> [Esercizio]
Riassumi in tre frasi il passo citato sull'amore nel cristianesimo e nell'ebraismo.

> [Passo citato]
L’amore cristiano si manifesta intensamente nel perdono dei torti e dei peccati, e per questo si parla in particolare di Amore Misericordioso: Dio dona gratuitamente il perdono dei peccati all’uomo che vuole pentirsi dei propri errori e con Lui si riconcilia; l’uomo, a sua volta, perdona di cuore i propri fratelli (gli altri uomini) ogni volta che subisce un torto, qualunque sia la sua gravità o la sua frequenza (facendo talvolta ricorso alla preghiera per ricevere da Dio l’aiuto, gratuito, della capacità di perdonare torti apparentemente imperdonabili) (6,14-15, 18,21-35). Esemplare è infine la parabola del buon Samaritano (Vangelo di Matteo, 5, 44 e Luca, 10, 29-40). Patrono degli innamorati per i cristiani è san Valentino e il 14 febbraio viene festeggiata questa ricorrenza (festività che ha ormai superato i confini religiosi ed è festeggiato in quasi tutto il mondo).

EBRAISMO

L’ebraismo impiega una vasta definizione d’amore, sia tra le persone sia tra la persona umana e il Signore. La Torah (Pentateuco) dice “ama il prossimo tuo come te stesso” (Levitico 19.18). Un individuo deve amare il Signore “con tutto il tuo cuore, tutta la tua anima, tutti i tuoi possedimenti” (Deuteronomio), 6.5 (vedi anche Shemà). La letteratura rabbinica differisce su come l’amore possa esser sviluppato, e su come contemplare i beni divini e le meraviglie della natura. L’amore coniugale è considerato un elemento essenziale per la vita: “guarda la vita con la moglie che tu ami” (Ecclesiaste 9.9). Il testo biblico del Cantico dei Cantici è considerato una metafora romantica dell’amore di Dio verso il suo popolo. Il rabbino Eliyahu Eliezer Dessler è invece noto per aver definito l’amore secondo la concezione ebraica come “dare senza aspettarsi di ricevere”. L’amore romantico di per sé ha poche citazioni nella letteratura ebraica, sebbene il rabbino medievale Judah Halevi scrisse poesie romantiche in arabo durante la giovinezza.

> [Materiale raccolto]
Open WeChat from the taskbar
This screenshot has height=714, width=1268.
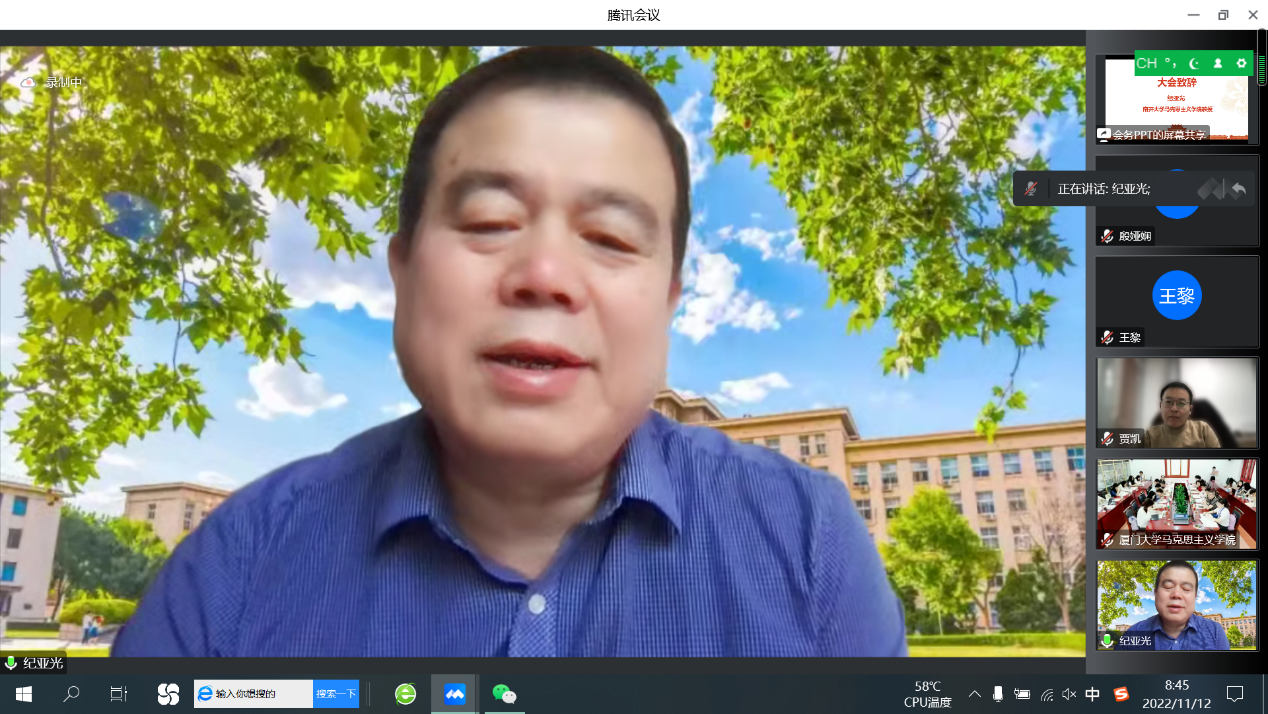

> [Risultato dell'esercizio]
Nel cristianesimo l'amore si manifesta soprattutto nel perdono, per cui si parla di Amore Misericordioso: Dio perdona gratuitamente chi si pente, e l'uomo perdona di cuore i propri fratelli per qualunque torto. Per i cristiani il patrono degli innamorati è san Valentino, la cui ricorrenza del 14 febbraio viene ormai festeggiata in quasi tutto il mondo. L'ebraismo dà all'amore una definizione ampia, che comprende l'amore per il prossimo e per il Signore prescritto dalla Torah, considera l'amore coniugale un elemento essenziale per la vita e vede nel Cantico dei Cantici una metafora romantica dell'amore di Dio verso il suo popolo.